-- INFORMATION PROVIDED follows --
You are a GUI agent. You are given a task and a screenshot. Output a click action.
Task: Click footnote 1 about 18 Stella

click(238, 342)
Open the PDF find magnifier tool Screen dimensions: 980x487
-- INFORMATION PROVIDED concluded --
-- INFORMATION PROVIDED follows --
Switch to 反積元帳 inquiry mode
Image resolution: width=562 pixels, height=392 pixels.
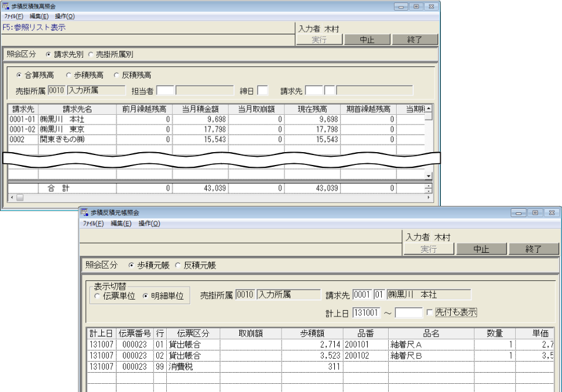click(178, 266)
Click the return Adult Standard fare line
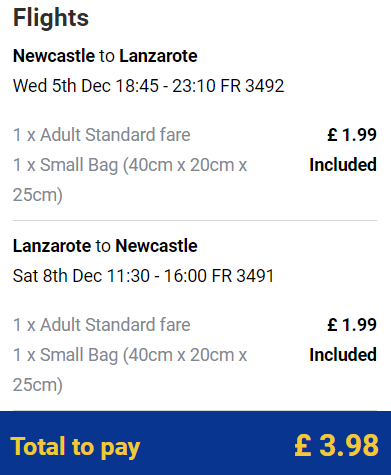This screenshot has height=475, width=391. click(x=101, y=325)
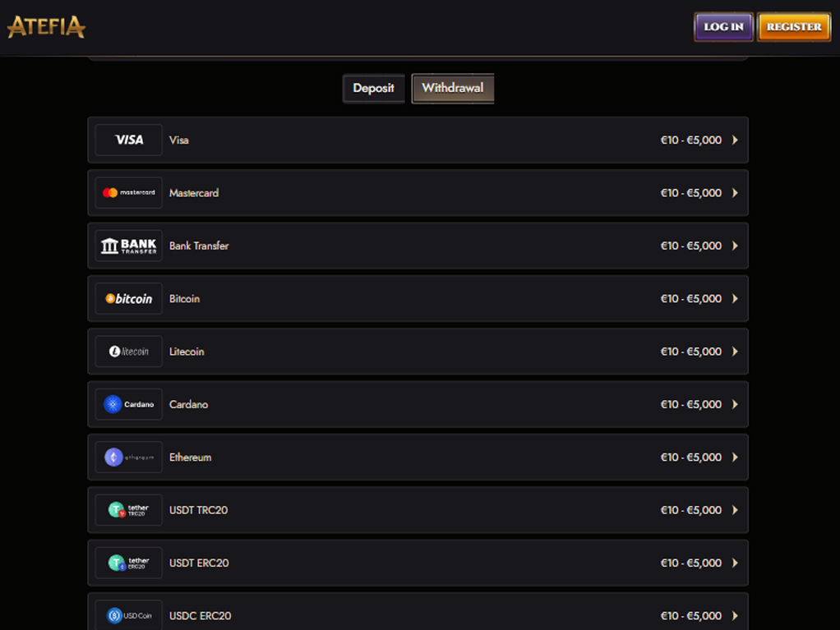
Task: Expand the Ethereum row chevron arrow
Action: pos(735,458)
-- INFORMATION PROVIDED concluded --
__ASSIGNMENT__
Within the material above, transcribe exactly the lines that run from the line holding "Task: Click footnote 1 about 18 Stella" through the line holding "Open the PDF".

__TASK OUTPUT__
Task: Click footnote 1 about 18 Stella

click(238, 342)
Open the PDF find magnifier tool Screen dimensions: 980x487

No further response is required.